Boros, for once knowing what was good for him, hesitated before setting his bulk into motion.
Even though the man posed no real threat, the situation needed to be diffused and fast. He might be able to take on Blount and probably the rest of the guard as well, but there were limits even to his abilities.
"Need I remind your Grace of the incident with your tutor's daughter about which I lied for you to your father?"
Joffrey blanched, Blount stopped walking.
"He wouldn't have told anyone, he swore to me he wouldn't," Joffrey said tonelessly. "Did you torture that out of him? Where is my Hound?"
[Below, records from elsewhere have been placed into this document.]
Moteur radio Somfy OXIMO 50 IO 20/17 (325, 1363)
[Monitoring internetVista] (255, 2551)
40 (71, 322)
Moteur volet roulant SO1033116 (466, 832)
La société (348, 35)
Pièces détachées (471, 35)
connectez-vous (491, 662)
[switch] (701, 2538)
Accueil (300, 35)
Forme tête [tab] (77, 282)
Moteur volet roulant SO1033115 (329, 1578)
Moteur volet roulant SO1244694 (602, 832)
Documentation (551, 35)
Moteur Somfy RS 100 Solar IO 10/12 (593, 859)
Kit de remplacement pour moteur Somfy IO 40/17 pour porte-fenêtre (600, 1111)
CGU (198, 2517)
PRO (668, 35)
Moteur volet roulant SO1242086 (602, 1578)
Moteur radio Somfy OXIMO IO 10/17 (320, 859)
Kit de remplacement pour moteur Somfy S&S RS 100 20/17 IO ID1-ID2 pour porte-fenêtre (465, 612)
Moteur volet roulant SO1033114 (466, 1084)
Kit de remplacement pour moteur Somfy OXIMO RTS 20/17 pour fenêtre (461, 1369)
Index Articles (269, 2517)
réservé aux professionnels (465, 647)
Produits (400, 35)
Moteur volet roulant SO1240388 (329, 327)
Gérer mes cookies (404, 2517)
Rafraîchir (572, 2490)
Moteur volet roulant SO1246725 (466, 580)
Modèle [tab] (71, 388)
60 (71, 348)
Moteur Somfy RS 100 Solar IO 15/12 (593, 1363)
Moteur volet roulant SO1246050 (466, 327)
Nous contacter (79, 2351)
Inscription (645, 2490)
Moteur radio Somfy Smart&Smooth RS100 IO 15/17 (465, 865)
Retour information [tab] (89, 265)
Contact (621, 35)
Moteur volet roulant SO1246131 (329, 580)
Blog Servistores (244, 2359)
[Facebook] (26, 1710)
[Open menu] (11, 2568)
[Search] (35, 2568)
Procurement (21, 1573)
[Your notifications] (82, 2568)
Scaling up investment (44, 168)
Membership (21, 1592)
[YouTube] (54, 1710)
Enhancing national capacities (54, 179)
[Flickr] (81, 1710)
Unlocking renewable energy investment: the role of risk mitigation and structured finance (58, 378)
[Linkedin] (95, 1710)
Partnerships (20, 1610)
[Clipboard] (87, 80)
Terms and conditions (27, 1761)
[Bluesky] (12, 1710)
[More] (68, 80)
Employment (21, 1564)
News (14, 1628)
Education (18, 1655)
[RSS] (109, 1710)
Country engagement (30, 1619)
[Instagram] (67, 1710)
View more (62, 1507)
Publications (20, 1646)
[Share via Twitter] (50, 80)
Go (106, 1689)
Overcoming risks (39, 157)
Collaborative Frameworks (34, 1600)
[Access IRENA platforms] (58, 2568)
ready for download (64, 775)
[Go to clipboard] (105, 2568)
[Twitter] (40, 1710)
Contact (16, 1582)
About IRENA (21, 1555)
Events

Joffrey's sudden concern for his welfare might be touching, wouldn't he know that it only stemmed from Joff's sudden fear that more of his unsavoury habits would see the light of day.
Robert had been appalled at the kitten incident, but he'd never knew even the half of it.
"He's standing right in front of you!" Sandor said through gritted teeth, seconds away from shouting.
Joffrey clamped his mouth shut and narrowed his eyes.
"The name of the butcher boy who threatened me on our way back from Winterfell?"
"Mycah."
"The Stark bitch's dead direwolf?"
"Lady."
"What the hell happened to you?"
"Too much wine and... I don't know. Truly don't."
Joffrey's face darkened.
"I preferred you ugly and scary," he said, pouting.
Sandor contemplated asking him if he should hold his face to a brazier to please his grace, but there was no telling if the boy would recognize the sarcasm. While he had no idea if what just happened was real, or just a prolonged version of last night's weird dream, he nonetheless found the thought of walking around with an intact face quite appealing and had no intention to risk anything happening to it.
"Go away," Joffrey said, still sulking. "I have Blount and Trant guarding me during court, you can... do something else, I don't care. I'll let you know should I have need of you."
…
Finding himself suddenly with time on his hands, Sandor didn't quite know what to do with it.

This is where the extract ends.